> For the complete documentation index, see [llms.txt](https://wiki.anatomyofmarketing.org/llms.txt). Markdown versions of documentation pages are available by appending `.md` to page URLs; this page is available as [Markdown](https://wiki.anatomyofmarketing.org/the-aom-model/layer-two-fundamentals/execution-4ps/place-distribution-p3/distribution-model.md).

# Distribution Model

### What is it?

A Distribution Model is the strategic framework that defines how a business gets its products or services to its customers. It determines whether the business sells directly, through intermediaries, through digital platforms, through physical retail, or through a combination, and why that approach best serves both the customer and the business. Distribution decisions span all channel types: Owned, Shared, Earned, and Paid routes to market each have a role depending on the product, the audience, and the competitive context.

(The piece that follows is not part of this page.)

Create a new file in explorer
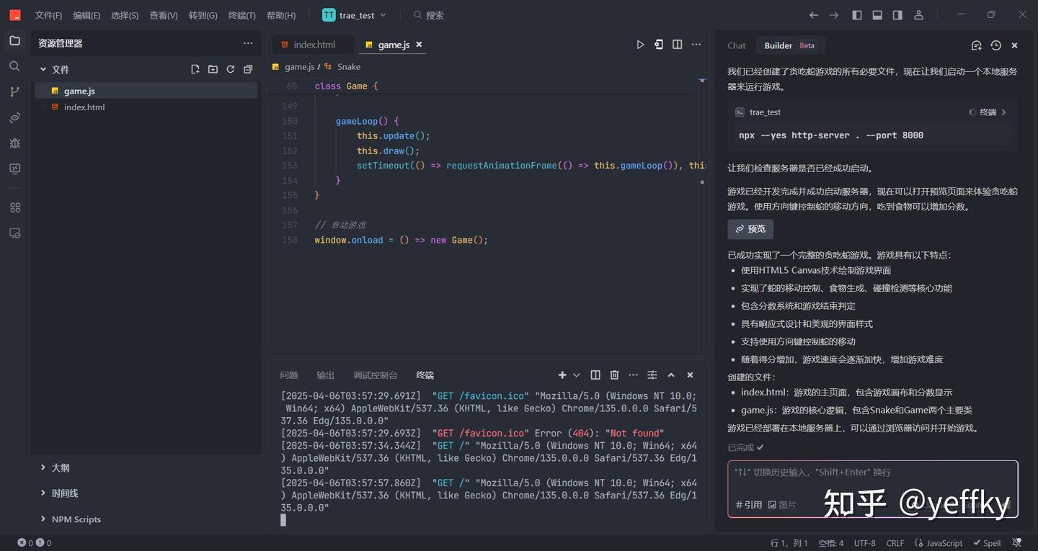1038x551 pixels. click(x=195, y=69)
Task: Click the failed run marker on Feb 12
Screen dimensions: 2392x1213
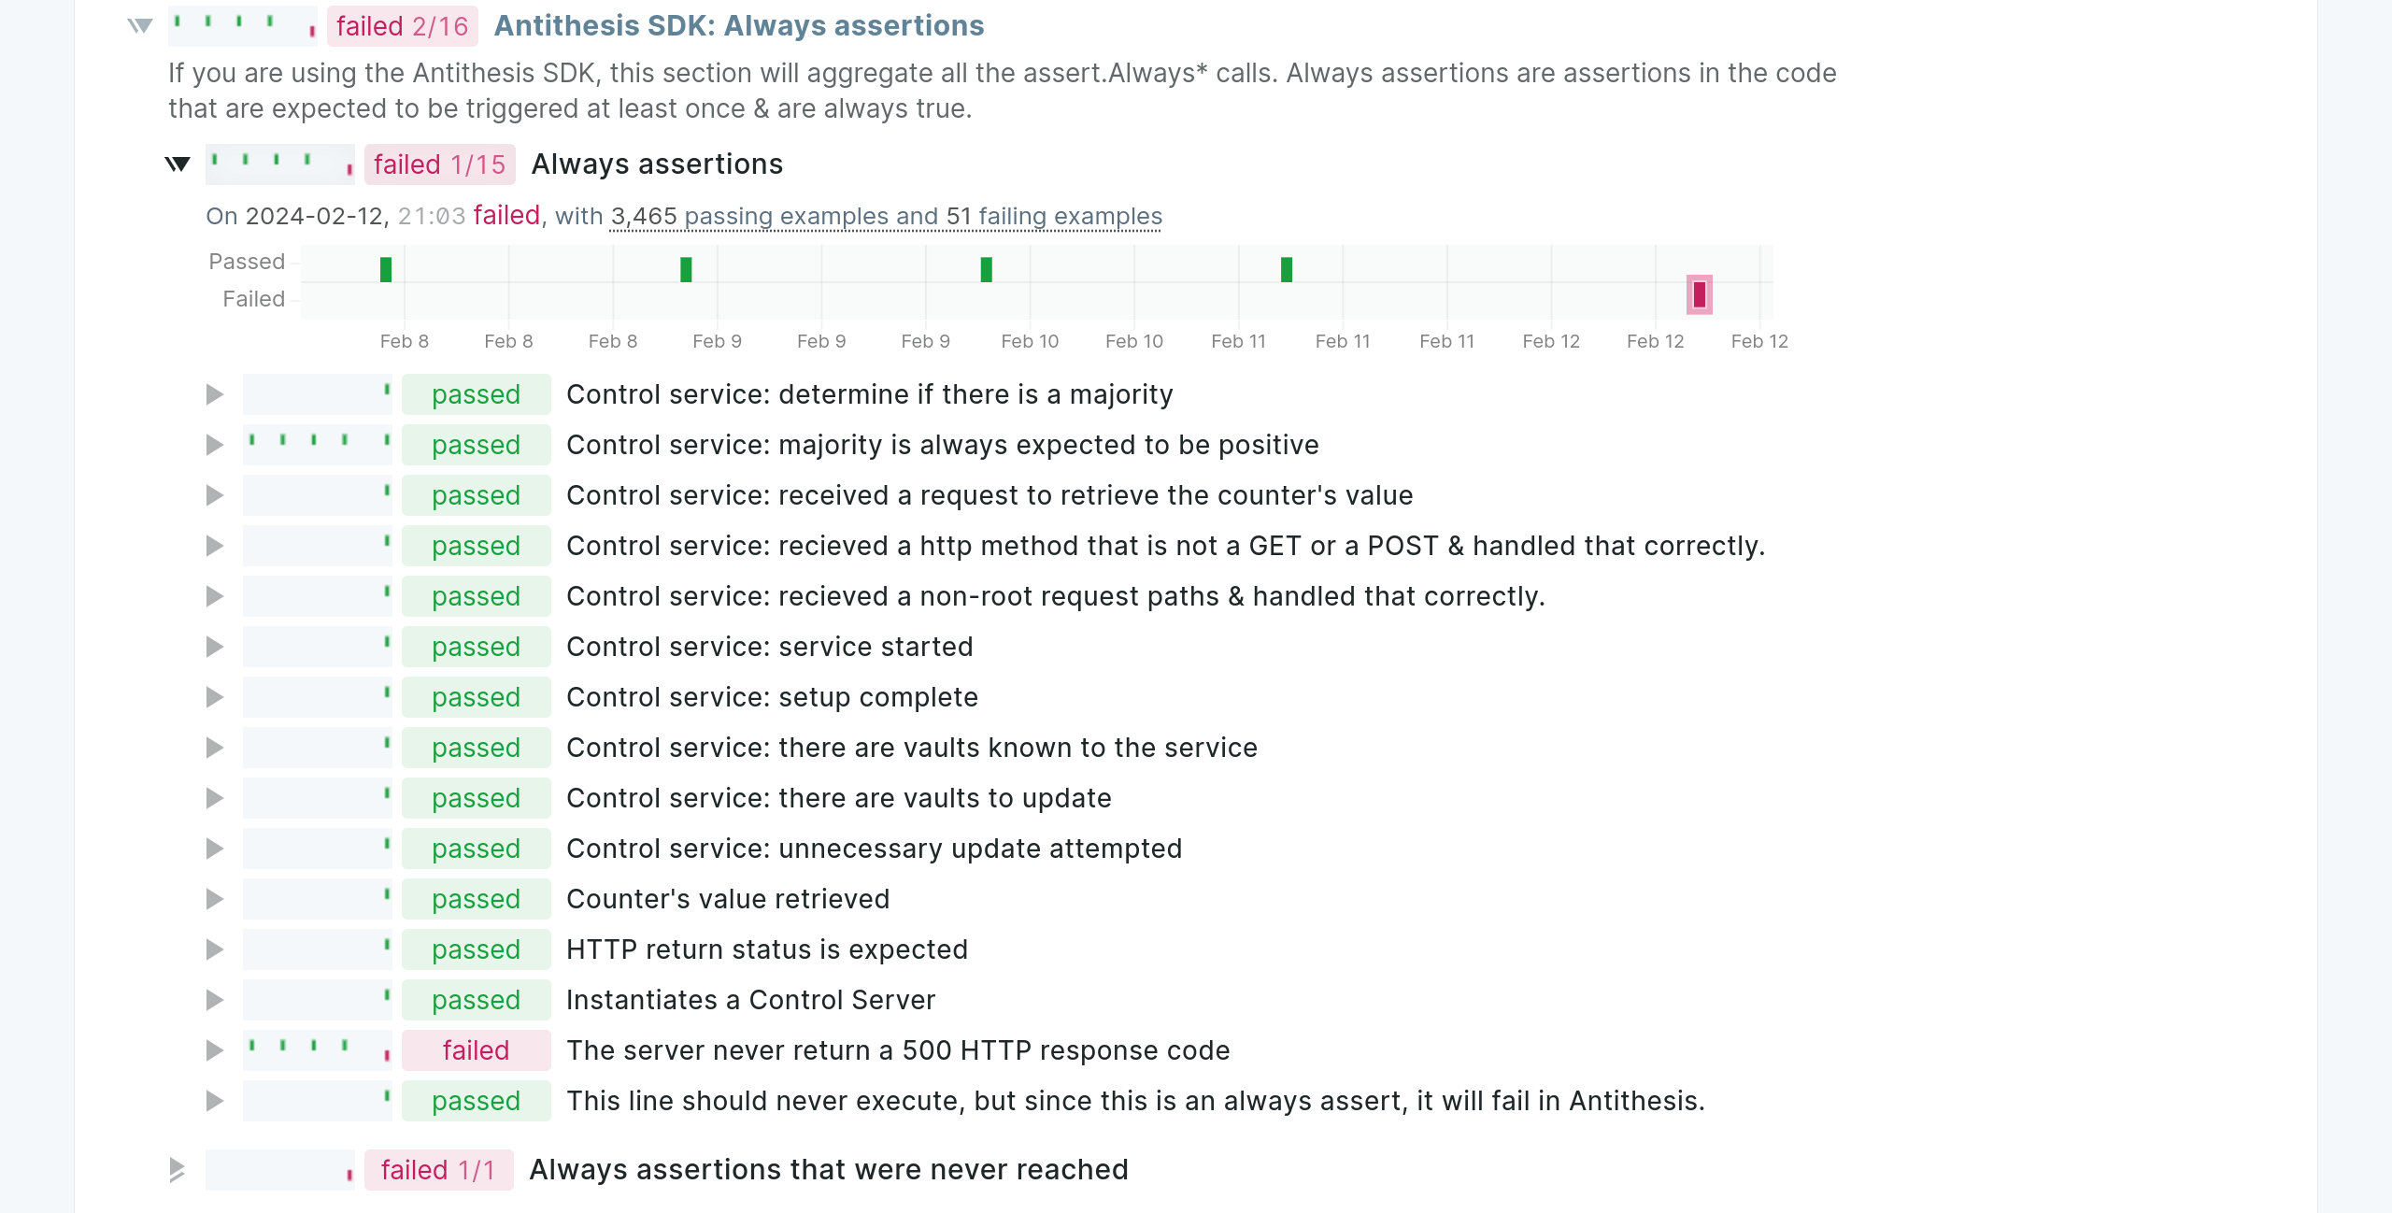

***Also known as:*** Go-to-Market Model, Route to Market Strategy, Sales Model, Route to Market

### Why it matters

The way a product or service reaches a customer is as much a part of the value proposition as the product itself. A business with a strong offering and a poorly matched distribution model will consistently underperform. Distribution decisions shape the customer experience, the cost of acquisition, the speed of market penetration, and the degree of control the business retains over how its brand is represented at the point of sale. As digital and physical channels have multiplied, distribution decisions have become more complex and more consequential. The businesses that perform best are those that make these choices deliberately rather than by default. Distribution intelligence and channel performance data sit in Data & Insights and inform the decisions made here.

### When it matters most

Distribution Model decisions are most critical when a business is launching in a new market, when a new product requires a different route to market than existing offerings, or when changes in customer behaviour have made existing distribution channels less effective. They are also worth revisiting when a new channel represents a genuine opportunity, or when existing channel relationships are creating constraints on growth or brand control.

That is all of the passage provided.